**MATERIAL FOR THIS EXERCISE**
________________________________________
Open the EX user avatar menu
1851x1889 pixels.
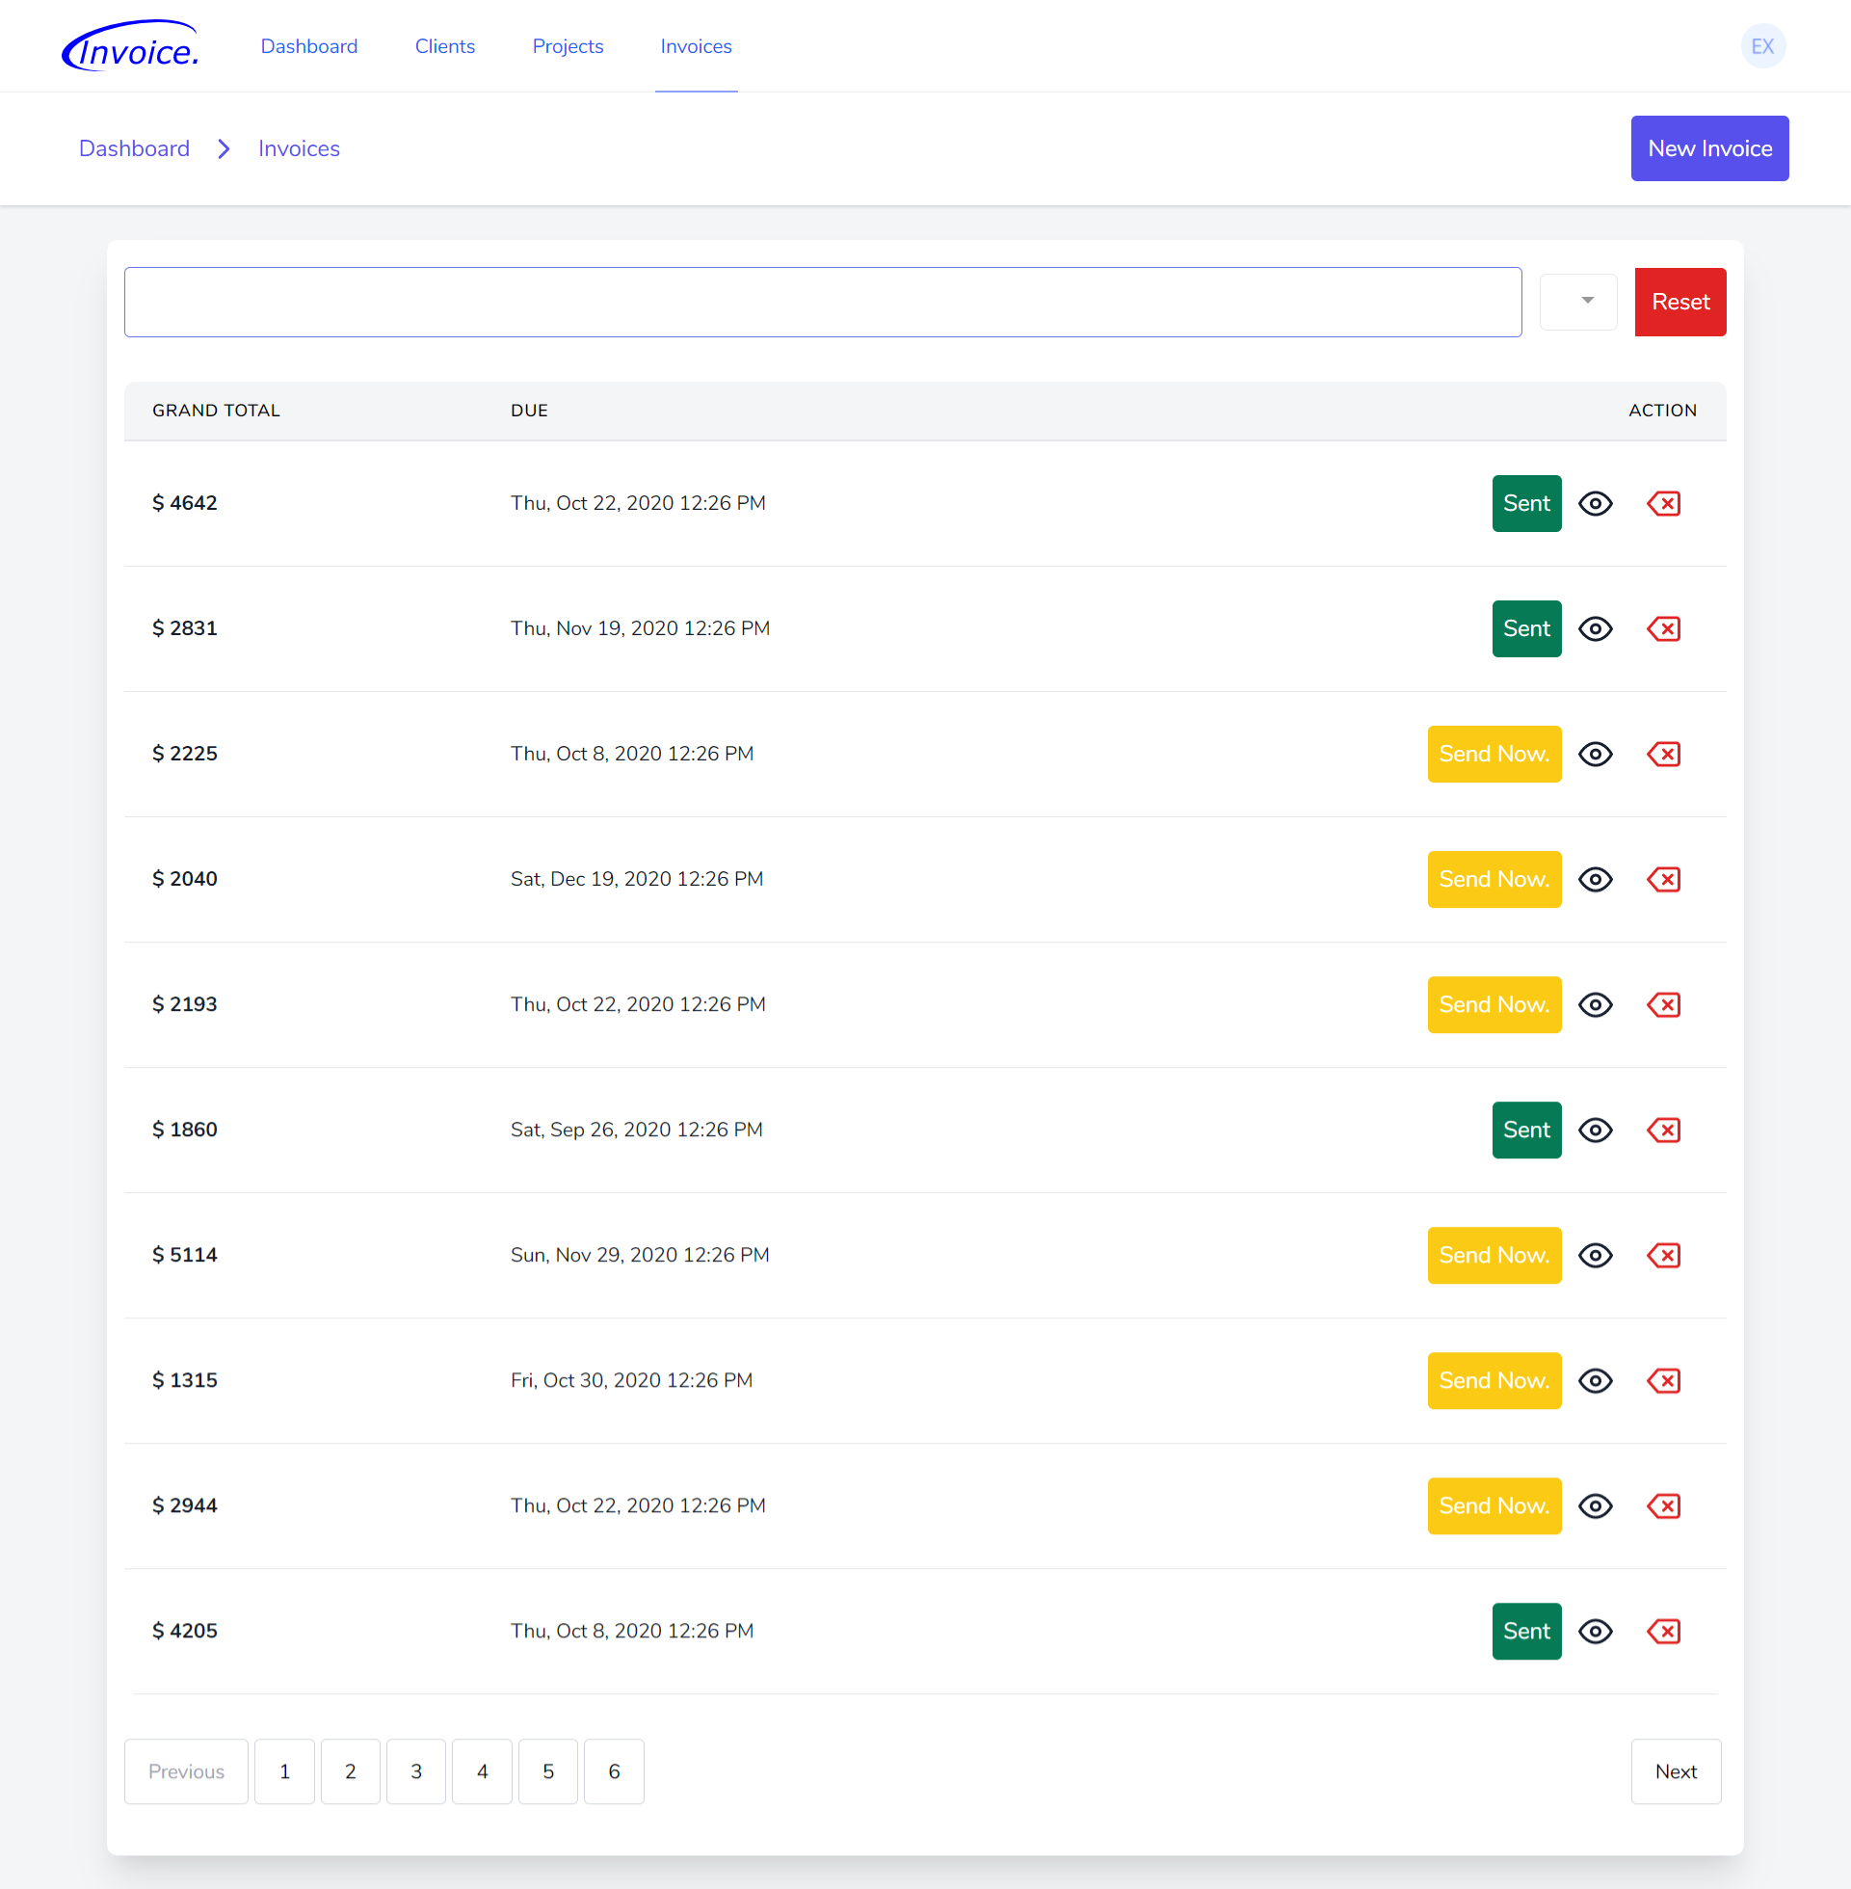point(1762,47)
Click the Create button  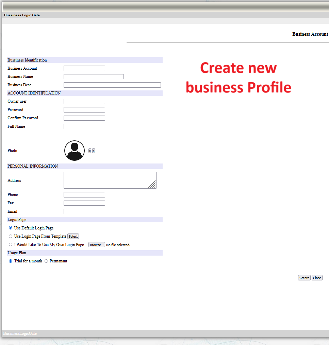pos(304,278)
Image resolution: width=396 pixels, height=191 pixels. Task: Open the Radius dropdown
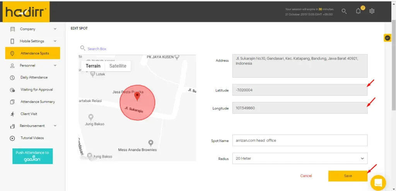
________________________________________
**DIRECTION**
Select each line of the material above that contains the word "pixels" and reproduce it in full.

**EXERCISE SOLUTION**
1851x1889 pixels.
Image resolution: width=396 pixels, height=191 pixels. Task: Open the Radius dropdown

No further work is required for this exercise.